## DÉFIS PROPOSÉS:
- a) Recopiez la prédication sur Jean-Baptiste depuis « Prédication du 4 » jusqu'à « différences, dont l'introduction). » inclus.
- b) Les affirmations suivantes s'accordent-elles avec la prédication sur Jean-Baptiste ? Répondez à chacune par oui ou par non, en citant fidèlement les mots du texte qui tranchent. (i) Jean se nourrissait de sauterelles et de miel sauvage. (ii) La version écrite de la prédication a été donnée à Port Royal. (iii) Le prédicateur annonce une conclusion définitive pour ces temps de l'Avent.
- c) Rédigez la suite de la prédication sur Jean-Baptiste, à partir de sa dernière phrase.

## PASSAGE FOURNI:
------------------------

Prédication du 4 décembre 2016 " L'attente de l'imprévisible" .

Ecrit : prédication donnée à la Maison Fraternelle. Oral : à Port Royal (légères différences, dont l'introduction).



Matthieu 3, 1 à 12

1En ce temps-là parut Jean-Baptiste, il prêchait dans le désert de Judée. 2Il disait : Repentez-vous, car le royaume des cieux est proche. 3C'est lui dont le prophète Ésaïe a dit : C'est la voix de celui qui crie dans le désert : Préparez le chemin du SeigneurRendez droits ses sentiers.

4Jean avait un vêtement de poils de chameau et une ceinture de cuir autour des reins. Il se nourrissait de sauterelles et de miel sauvage. 5Les habitants de Jérusalem, de toute la Judée et de toute la région du Jourdain, venaient à lui, 6et ils se faisaient baptiser par lui dans le fleuve du Jourdain en confessant leurs péchés.

7Comme il voyait venir au baptême beaucoup de Pharisiens et de Sadducéens, il leur dit : Races de vipères, qui vous a appris à fuir la colère à venir ? 8Produisez donc du fruit digne de la repentance ; 9et n'imaginez pas pouvoir dire : Nous avons Abraham pour père ! Car je vous déclare que de ces pierres-ci Dieu peut susciter des enfants à Abraham. 10Déjà la cognée est mise à la racine des arbres : tout arbre donc qui ne produit pas de bons fruits est coupé et jeté au feu. 11Moi, je vous baptise dans l'eau, en vue de la repentance, mais celui qui vient après moi est plus puissant que moi, et je ne mérite pas de porter ses sandales. Lui vous baptisera d'Esprit Saint et de feu. 12Il a son van à la main, il nettoiera son aire, il amassera son blé dans le grenier, mais il brûlera la paille dans un feu qui ne s'éteint pas.


 

PRÉDICATION

J'ai conçu cette prédication pour vous présenter Jean le baptiseur dans sa pleine fonction, qui est une fonction charnière entre l'ancien et le nouveau, et parce qu'il est charnière, il n'est ni ancien ni nouveau, ce qui le rend unique, et des indices vous rendront compte de son unicité et de son rôle. Je présenterai aussi sa main, qui se tend vers une autre personne qui - de façon tragique - ne fera pas partie de son temps, je présenterai sa façon de présenter celui qui vient, et j'évoquerai celui qui vient. Pour ces temps de l'Avent, cette prédication n'aura pas de conclusion définitive, puisque nous sommes sur un chemin et sur ce chemin, nous voyons encore au loin une lumière briller.

------------------------

## DONNÉES ENREGISTRÉES:

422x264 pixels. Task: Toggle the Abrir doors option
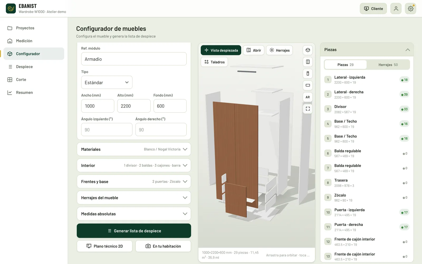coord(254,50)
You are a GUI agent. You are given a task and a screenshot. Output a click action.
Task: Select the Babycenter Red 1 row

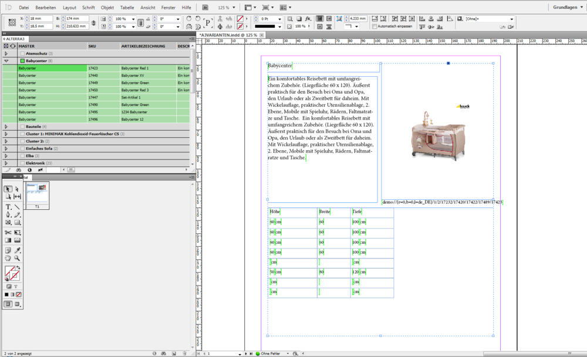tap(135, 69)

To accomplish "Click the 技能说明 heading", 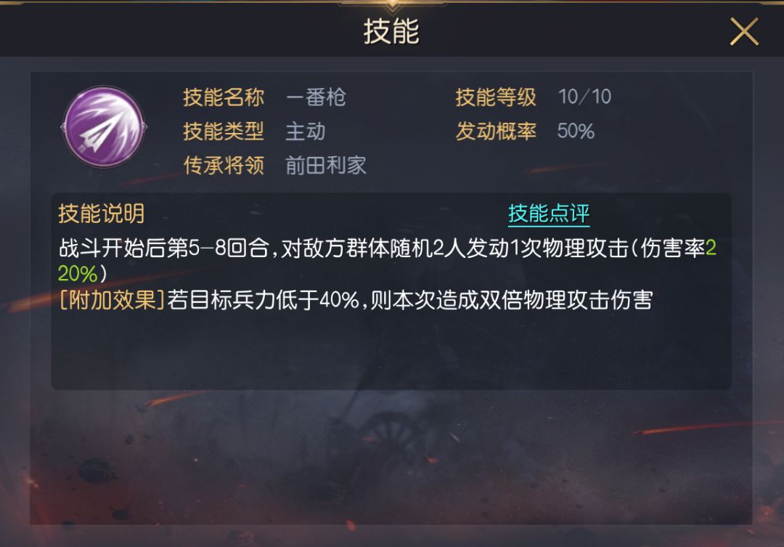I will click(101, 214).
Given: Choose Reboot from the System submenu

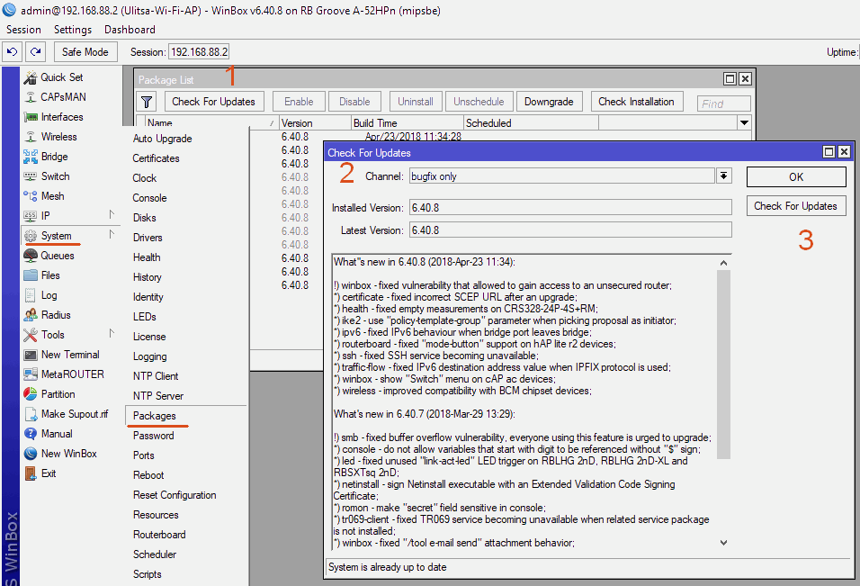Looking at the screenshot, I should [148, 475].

------------------------

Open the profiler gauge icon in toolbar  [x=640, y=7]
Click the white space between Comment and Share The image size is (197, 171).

------------------------

## RÉPONSES ATTENDUES:
- a)
Prédication du 4 décembre 2016 " L'attente de l'imprévisible" .

Ecrit : prédication donnée à la Maison Fraternelle. Oral : à Port Royal (légères différences, dont l'introduction).

- b)
(i) Oui : « Il se nourrissait de sauterelles et de miel sauvage. »
(ii) Non : « Ecrit : prédication donnée à la Maison Fraternelle. »
(iii) Non : « Pour ces temps de l'Avent, cette prédication n'aura pas de conclusion définitive »

- c)
4Jean avait un vêtement de poils de chameau et une ceinture de cuir autour des reins. Il se nourrissait de sauterelles et de miel sauvage

Dans 2 Rois 1 on lit =

Quel air avait l'homme qui est monté à votre rencontre et qui vous a dit ces paroles? 8Ils lui répondirent: C'était un homme vêtu de poil et ayant une ceinture de cuir autour des reins.

Il fallait faire une connexion avec le prophète Elie, celui dont on raconte qu'il a parlé après la mort de Salomon, qu'il a eu maille à partir avec les les Cananéens, leur Dieu Baal et ses prophètes , et bien sûr avec la reine Jezabel- le prototype de la mauvaise conseillère de Roi. Jean le baptiseur serait le nouvel Elie. Le prophète dont on raconte encore qu'il réalisa de nombreux prodiges avant de s'envoler aux cieux dans un tourbillon. Pour ne plus revenir ?

Ou alors, comme l'imaginaire consistant de la narration évangélique le dit, pour revenir précisément sous la forme de Jean le Baptiseur, dont la fonction, dans cette narration, est celle de la charnière entre l'ancien et le nouveau. Charnière, c'est pourquoi, il est décrit avec des détails supplémentaires par rapport à Elie, et qu'il sera bien différent aussi, bien que les religiosités qui se sont développées autour des deux personnes se sont ressemblées, bien différent aussi de celui qui vient.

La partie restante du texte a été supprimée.